## COMPITO 1
Trascrivi parola per parola, fra le righe e non nel testo, il tratto che va dalla riga contenente "Given: Open user assignment for 10.4.135.85" fino a quella contenente "[x=329, y=963]", entrambe incluse.

## TESTO FORNITO
━━━━

Le prime venti pagine di Il giovane Mungo (Young Mungo) di Douglas Stuart prese da sole potrebbero essere un racconto ideale per il New Yorker. L’adolescente Mungo – come San Mungo, venerato dalle parti di Glasgow, Scozia – viene consegnato dalla madre per un weekend a due adulti a lui sconosciuti, un anziano vagabondo e un trentenne tatuato, entrambi assai male in arnese. Come la donna, soprannominata Mo-Ma, St Christopher e Gallowgate frequentano senza profitto gli Alcolisti Anonimi. I due dovrebbero andare in gita a un lago nella Scozia Occidentale, piantare le tende e insegnare a Mungo come si getta un amo. La pesca dovrebbe essere miracolosa. Tre pullman dopo, persi chissà dove mentre viene buio, il whisky e le lattine di Tennent’s aperte e scolate dai due uomini hanno raggiunto un livello preoccupante, mentre si precisa la minaccia che avevamo subito avvertito addensarsi sulla testa del ragazzo: a disagio, scosso dai tic, e poco vestito, gela in giacca a vento e calzoncini corti…
La storia sul New Yorker si fermerebbe su un abbraccio ambiguo e una dubbia visione di stelle – nei racconti del New Yorker su cui peraltro Stuart, classe 1976, scozzese di stanza in Usa, pubblica, succede di rado davvero qualcosa, un fatto concreto, qualcosa di fisico oltre che psicologico. Ne Il giovane Mungo, invece, dopo il capitolo iniziale, si continua per 400 pagine che riportano gli eventi al “gennaio prima” della gita: di Mungo, della sua vita, del suo difficile diventare grande, sapremo tutto senza ellissi come nei romanzi tradizionali, quelli belli del 19esimo secolo, seguendo addirittura un percorso dickensiano.

━━━━

## RIGHE ESTRATTE
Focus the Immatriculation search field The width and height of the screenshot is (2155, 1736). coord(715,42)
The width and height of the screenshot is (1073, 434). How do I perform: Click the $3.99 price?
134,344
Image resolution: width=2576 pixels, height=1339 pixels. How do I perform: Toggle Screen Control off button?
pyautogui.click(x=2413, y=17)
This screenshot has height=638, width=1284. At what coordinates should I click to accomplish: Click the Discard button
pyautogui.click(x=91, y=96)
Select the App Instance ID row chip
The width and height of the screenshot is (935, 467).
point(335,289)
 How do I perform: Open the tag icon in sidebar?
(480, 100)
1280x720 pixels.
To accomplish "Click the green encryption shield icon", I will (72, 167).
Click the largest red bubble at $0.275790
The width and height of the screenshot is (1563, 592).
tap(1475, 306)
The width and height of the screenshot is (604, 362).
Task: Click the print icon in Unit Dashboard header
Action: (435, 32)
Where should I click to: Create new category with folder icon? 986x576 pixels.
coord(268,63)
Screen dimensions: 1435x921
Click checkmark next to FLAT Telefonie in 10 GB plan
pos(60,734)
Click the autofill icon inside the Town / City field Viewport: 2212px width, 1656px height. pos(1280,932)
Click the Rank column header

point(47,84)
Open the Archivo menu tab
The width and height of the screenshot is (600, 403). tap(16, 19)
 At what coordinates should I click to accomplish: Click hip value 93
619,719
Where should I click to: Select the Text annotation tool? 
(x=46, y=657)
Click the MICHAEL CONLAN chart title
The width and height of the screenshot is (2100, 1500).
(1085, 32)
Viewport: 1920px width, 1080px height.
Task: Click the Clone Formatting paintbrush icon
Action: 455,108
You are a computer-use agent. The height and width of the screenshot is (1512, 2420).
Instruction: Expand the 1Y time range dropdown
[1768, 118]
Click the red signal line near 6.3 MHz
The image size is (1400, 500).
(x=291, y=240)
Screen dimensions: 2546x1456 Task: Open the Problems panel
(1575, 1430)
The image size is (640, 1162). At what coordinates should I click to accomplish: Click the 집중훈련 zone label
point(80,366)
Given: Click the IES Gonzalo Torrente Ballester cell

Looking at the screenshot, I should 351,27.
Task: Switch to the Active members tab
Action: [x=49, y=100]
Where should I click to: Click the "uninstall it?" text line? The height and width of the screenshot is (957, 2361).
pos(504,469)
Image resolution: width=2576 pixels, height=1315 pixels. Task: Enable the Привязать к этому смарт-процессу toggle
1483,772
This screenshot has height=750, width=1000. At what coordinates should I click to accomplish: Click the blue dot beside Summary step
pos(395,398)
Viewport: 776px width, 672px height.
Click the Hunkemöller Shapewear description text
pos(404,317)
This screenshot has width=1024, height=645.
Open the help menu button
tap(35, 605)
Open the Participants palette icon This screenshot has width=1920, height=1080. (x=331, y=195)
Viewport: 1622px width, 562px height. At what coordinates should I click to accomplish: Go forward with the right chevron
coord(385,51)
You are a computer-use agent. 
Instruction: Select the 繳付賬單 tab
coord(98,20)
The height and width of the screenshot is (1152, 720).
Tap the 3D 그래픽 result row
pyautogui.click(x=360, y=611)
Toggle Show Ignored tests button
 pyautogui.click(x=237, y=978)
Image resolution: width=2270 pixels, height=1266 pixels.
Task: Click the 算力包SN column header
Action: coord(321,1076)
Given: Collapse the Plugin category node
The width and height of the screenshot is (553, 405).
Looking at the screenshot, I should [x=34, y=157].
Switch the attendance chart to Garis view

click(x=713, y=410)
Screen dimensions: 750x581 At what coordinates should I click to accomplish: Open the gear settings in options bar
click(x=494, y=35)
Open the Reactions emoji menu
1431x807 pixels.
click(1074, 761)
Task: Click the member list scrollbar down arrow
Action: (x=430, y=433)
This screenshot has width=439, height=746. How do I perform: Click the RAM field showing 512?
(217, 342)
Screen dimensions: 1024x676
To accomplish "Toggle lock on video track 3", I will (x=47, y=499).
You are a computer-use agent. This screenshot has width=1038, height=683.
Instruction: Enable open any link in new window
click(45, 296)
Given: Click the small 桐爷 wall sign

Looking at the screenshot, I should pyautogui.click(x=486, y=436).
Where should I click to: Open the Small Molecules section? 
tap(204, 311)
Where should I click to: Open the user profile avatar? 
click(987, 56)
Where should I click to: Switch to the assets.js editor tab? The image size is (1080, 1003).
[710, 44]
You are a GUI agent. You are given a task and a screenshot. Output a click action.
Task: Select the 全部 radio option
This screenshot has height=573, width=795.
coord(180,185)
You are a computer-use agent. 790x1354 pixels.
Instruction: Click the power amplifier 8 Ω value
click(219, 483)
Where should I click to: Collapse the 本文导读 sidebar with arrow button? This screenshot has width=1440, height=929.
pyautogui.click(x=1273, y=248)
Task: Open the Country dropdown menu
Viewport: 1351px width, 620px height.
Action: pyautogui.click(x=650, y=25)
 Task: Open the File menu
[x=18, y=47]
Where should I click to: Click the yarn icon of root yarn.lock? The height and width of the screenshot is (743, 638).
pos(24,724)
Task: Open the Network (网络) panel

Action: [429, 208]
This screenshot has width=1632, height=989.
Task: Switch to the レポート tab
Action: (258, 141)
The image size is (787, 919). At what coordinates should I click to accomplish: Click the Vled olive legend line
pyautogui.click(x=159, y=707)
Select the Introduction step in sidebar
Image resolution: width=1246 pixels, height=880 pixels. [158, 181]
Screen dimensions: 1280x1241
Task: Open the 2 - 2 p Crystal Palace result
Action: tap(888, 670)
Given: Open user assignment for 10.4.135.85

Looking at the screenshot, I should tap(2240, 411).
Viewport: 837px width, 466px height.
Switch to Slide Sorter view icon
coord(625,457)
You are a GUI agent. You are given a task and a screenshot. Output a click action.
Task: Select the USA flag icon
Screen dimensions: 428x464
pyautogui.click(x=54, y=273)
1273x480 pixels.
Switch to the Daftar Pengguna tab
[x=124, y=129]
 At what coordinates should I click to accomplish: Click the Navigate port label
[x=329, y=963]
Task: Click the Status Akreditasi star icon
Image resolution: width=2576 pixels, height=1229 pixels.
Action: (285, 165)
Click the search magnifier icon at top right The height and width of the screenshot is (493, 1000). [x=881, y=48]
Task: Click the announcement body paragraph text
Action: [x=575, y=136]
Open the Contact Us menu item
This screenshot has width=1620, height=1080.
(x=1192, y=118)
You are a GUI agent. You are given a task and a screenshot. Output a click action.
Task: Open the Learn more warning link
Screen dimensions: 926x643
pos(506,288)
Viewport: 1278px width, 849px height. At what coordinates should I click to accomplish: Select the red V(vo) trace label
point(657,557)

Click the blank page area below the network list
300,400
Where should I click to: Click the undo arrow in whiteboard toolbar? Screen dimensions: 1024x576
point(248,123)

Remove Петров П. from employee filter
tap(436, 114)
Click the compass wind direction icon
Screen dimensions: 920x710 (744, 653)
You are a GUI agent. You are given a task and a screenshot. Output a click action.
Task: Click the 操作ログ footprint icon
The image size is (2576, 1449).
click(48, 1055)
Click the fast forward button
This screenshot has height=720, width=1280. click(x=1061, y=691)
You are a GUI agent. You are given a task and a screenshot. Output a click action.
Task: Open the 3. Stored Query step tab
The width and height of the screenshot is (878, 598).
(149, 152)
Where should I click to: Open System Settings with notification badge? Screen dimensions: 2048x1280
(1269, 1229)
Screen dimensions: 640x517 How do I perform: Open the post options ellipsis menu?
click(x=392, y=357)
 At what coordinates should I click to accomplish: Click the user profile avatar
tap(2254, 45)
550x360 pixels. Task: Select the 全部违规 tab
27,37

━━━━

## COMPITO 2
Nel testo fornito su Il giovane Mungo, con quale soprannome viene chiamata la madre di Mungo?

## RISPOSTA SVOLTA 1
Given: Open user assignment for 10.4.135.85

Looking at the screenshot, I should tap(2240, 411).
Viewport: 837px width, 466px height.
Switch to Slide Sorter view icon
coord(625,457)
You are a GUI agent. You are given a task and a screenshot. Output a click action.
Task: Select the USA flag icon
Screen dimensions: 428x464
pyautogui.click(x=54, y=273)
1273x480 pixels.
Switch to the Daftar Pengguna tab
[x=124, y=129]
 At what coordinates should I click to accomplish: Click the Navigate port label
[x=329, y=963]

## RISPOSTA SVOLTA 2
Mo-Ma.